++++ Supplied entries
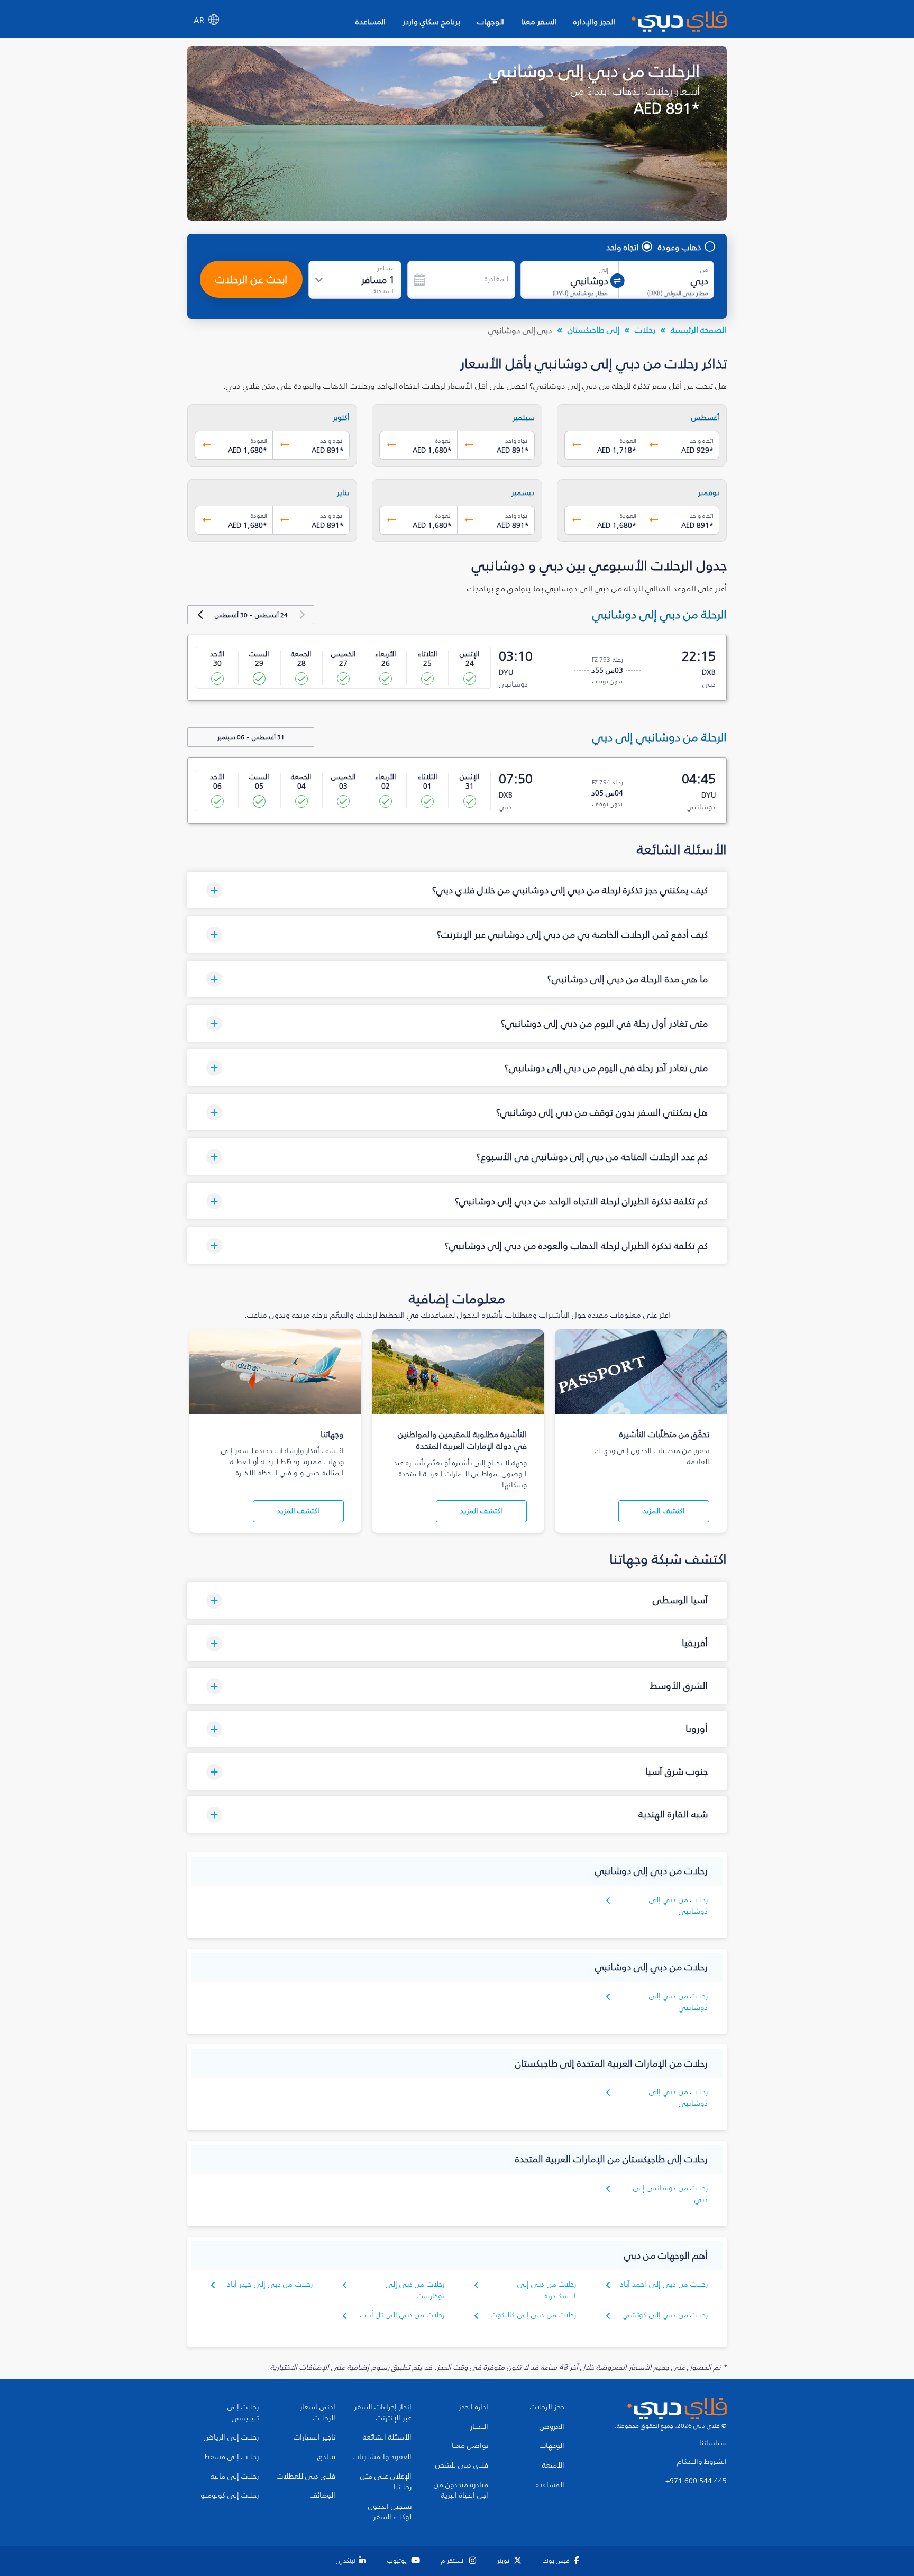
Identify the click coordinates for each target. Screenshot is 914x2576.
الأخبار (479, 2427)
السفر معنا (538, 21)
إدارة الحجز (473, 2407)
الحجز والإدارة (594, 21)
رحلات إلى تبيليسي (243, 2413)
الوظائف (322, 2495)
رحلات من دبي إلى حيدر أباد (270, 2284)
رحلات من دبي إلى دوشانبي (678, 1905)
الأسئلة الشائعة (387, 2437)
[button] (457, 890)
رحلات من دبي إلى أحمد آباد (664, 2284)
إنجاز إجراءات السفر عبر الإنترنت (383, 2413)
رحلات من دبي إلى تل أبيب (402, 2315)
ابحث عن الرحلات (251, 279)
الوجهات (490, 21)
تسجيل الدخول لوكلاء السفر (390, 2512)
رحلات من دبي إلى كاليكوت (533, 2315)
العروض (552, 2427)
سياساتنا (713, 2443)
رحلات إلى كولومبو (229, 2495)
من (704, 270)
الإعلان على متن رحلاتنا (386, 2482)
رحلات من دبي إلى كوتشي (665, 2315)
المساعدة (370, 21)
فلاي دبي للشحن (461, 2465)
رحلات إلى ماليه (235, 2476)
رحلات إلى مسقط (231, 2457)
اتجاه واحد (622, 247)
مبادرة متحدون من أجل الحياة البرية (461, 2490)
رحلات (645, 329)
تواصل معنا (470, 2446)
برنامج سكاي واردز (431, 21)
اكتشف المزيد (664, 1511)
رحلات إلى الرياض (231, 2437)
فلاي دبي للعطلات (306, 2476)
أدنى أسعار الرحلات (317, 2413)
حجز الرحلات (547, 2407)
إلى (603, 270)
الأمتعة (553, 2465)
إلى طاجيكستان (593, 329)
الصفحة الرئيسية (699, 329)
++++++++
**Your objective**
No line before the one containing "إدارة الحجز (473, 2407)" belongs in the answer; give again exactly that line and all lines after it through the end of the data.

**Output**
إدارة الحجز (473, 2407)
الحجز والإدارة (594, 21)
رحلات إلى تبيليسي (243, 2413)
الوظائف (322, 2495)
رحلات من دبي إلى حيدر أباد (270, 2284)
رحلات من دبي إلى دوشانبي (678, 1905)
الأسئلة الشائعة (387, 2437)
[button] (457, 890)
رحلات من دبي إلى أحمد آباد (664, 2284)
إنجاز إجراءات السفر عبر الإنترنت (383, 2413)
رحلات من دبي إلى تل أبيب (402, 2315)
ابحث عن الرحلات (251, 279)
الوجهات (490, 21)
تسجيل الدخول لوكلاء السفر (390, 2512)
رحلات من دبي إلى كاليكوت (533, 2315)
العروض (552, 2427)
سياساتنا (713, 2443)
رحلات إلى كولومبو (229, 2495)
من (704, 270)
الإعلان على متن رحلاتنا (386, 2482)
رحلات من دبي إلى كوتشي (665, 2315)
المساعدة (370, 21)
فلاي دبي للشحن (461, 2465)
رحلات إلى ماليه (235, 2476)
رحلات إلى مسقط (231, 2457)
اتجاه واحد (622, 247)
مبادرة متحدون من أجل الحياة البرية (461, 2490)
رحلات (645, 329)
تواصل معنا (470, 2446)
برنامج سكاي واردز (431, 21)
اكتشف المزيد (664, 1511)
رحلات إلى الرياض (231, 2437)
فلاي دبي للعطلات (306, 2476)
أدنى أسعار الرحلات (317, 2413)
حجز الرحلات (547, 2407)
إلى (603, 270)
الأمتعة (553, 2465)
إلى طاجيكستان (593, 329)
الصفحة الرئيسية (699, 329)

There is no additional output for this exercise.